Cloud Computing Round-Up Week 19th-26th of Jan, 2014
Here’s a round-up of the 3 top cloud stories making the headlines this week.
Microsoft To Store Foreign Users’ Data Overseas – As the NSA gets grabby with users’ data, when those users happen to be using US based computing services, Microsoft have made a controversial move to begin storing their data overseas, keeping their information out of the reach of the long arm of the American law. Brad Smith, Microsoft’s general counsel, has told the Financial Times that “People should have the ability … to make an informed choice of where their data resides.” The decision, does not, however, keep American users’ data safe, as their information will still lawfully be within the NSA’s jurisdiction and some users may still choose to move their info away from the Redwood, Calif. computer company.
(Image Source: Shutterstock)
Verizon Reveal Figures of NSA’s Data Requests – Thanks to Edward Snowden’s now infamous work to shed light on the NSA’s data dealings, we now know that more than a handful of companies have been subject to data trading with the American group, as a result of the NSA’s counter-terrorism operations. However, despite being required to in many cases, the reputations of many of these companies has taken a hit, with Verizon being one of them. As a result, they’ve revealed that they have received over 300,000 requests (approximately) to aid US law enforcement, including subpoenas, warrants and even NSLs (National Security Letters) from the FBI. While some have said that there needs to be more transparency, it is also important to note that some information (specifically Foreign Intelligence Surveillance Act orders, or FISAs) is required to be kept from the public by Verizon due to the law.
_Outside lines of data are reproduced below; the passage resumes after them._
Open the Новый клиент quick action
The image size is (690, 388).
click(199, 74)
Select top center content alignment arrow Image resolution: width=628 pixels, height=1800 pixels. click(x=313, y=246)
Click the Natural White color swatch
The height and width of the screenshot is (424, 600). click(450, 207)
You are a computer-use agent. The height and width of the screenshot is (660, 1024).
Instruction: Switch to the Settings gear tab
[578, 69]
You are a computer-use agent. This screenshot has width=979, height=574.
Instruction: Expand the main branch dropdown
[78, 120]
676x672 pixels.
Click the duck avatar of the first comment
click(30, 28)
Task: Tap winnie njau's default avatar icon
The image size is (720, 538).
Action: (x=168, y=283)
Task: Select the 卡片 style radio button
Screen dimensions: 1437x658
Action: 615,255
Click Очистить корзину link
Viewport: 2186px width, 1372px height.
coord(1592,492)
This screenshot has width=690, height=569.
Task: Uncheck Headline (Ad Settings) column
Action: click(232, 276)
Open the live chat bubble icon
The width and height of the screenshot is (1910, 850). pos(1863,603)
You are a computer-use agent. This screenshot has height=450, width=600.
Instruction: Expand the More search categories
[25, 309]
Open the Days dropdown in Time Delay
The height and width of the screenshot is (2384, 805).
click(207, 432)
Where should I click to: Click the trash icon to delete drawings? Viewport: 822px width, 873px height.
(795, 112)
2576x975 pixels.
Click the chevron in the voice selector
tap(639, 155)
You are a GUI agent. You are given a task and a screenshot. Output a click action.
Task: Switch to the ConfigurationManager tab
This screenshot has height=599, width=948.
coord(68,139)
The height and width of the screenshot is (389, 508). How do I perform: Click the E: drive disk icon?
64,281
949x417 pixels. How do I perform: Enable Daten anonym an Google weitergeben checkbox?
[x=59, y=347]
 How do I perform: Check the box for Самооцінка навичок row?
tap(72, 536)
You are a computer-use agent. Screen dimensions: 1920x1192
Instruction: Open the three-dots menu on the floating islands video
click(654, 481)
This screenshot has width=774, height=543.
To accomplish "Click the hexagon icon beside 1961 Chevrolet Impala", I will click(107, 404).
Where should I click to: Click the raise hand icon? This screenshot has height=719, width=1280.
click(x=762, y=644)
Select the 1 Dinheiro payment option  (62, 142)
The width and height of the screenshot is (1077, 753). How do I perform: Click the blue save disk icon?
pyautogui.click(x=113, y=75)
Yahoo Search Gets Automatic Encryption – Also in a move to save face with the tech-using public, Yahoo have now chosen to encrypt the searches that their users conduct via their popular Yahoo search engine. The move by Yahoo comes after it was revealed that there are more than a few ways that hackers can and have made their way into Yahoo’s servers, even leading the company to offer monetary rewards to users who could identify flaws and issues in their security in an effort to discover security problems that Yahoo themselves may have missed. It has also been suggested that this is another way to keep the NSA out of their users’ data. However, the search encryption does not seem to be available in the UK or Japan just yet, with only US users’ searches being encrypted.